São Paulo – O Brasil está entre as prioridades do Egito na área de cooperação internacional. A informação foi dada nesta sexta-feira (02) pela ministra da Cooperação Internacional, Fayza Abul Naga, durante visita à Câmara de Comércio Árabe Brasileira, em São Paulo. “O Brasil vem como uma prioridade entre os países com os quais queremos ampliar a cooperação”, disse ela em entrevista.
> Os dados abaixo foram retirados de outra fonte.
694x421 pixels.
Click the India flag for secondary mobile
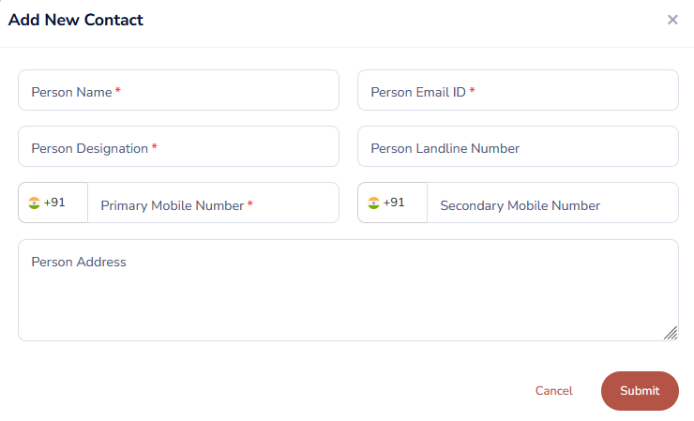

Segundo Fayza, há muita coisa a ser partilhada entre o dois países e um dos objetivos de sua visita ao Brasil é justamente identificar áreas passíveis de intercâmbio. Um dos setores já identificados é a agropecuária. Na quinta-feira, ela esteve em Brasília onde se encontrou com o ministro da Agricultura, Pecuária e Abastecimento (Mapa), Reinhold Stephanes, e com representantes da Empresa Brasileira de Pesquisa Agropecuária (Embrapa).
A ministra afirmou que foram discutidas áreas onde há interesse por troca de conhecimento, como as culturas de milho, algodão, soja, batata e cana-de-açúcar. “O Brasil tem mostrado claramente a intenção de ajudar países africanos. O Egito está nesta condição e acredito que é uma área que podemos explorar mais”, declarou Stephanes, de acordo com nota do Mapa.
Além de africano, o Egito é um país árabe e Fayza lembrou que as duas regiões são prioridades da política externa do governo brasileiro. A ministra representou o Egito na 2ª Cúpula América do Sul-África, realizada no último final de semana, na Venezuela. Ao ouvir o discurso do presidente Luiz Inácio Lula da Silva, ela ficou especialmente interessada na parte em que ele falou sobre o desenvolvimento da agricultura no cerrado brasileiro.
Antes considerado improdutivo, o cerrado, que tem características semelhantes às da savana africana, é hoje uma das áreas com maior nível de produtividade de grãos no mundo. Muito desse desenvolvimento foi possível por causa das pesquisas da Embrapa. “Queremos as boas práticas do Brasil”, afirmou Fayza, lembrando que a maior parte do território de seu país é desértica. A Embrapa desenvolveu também sementes, técnicas de manejo do solo e irrigação que garantem alta produtividade em regiões semi-áridas.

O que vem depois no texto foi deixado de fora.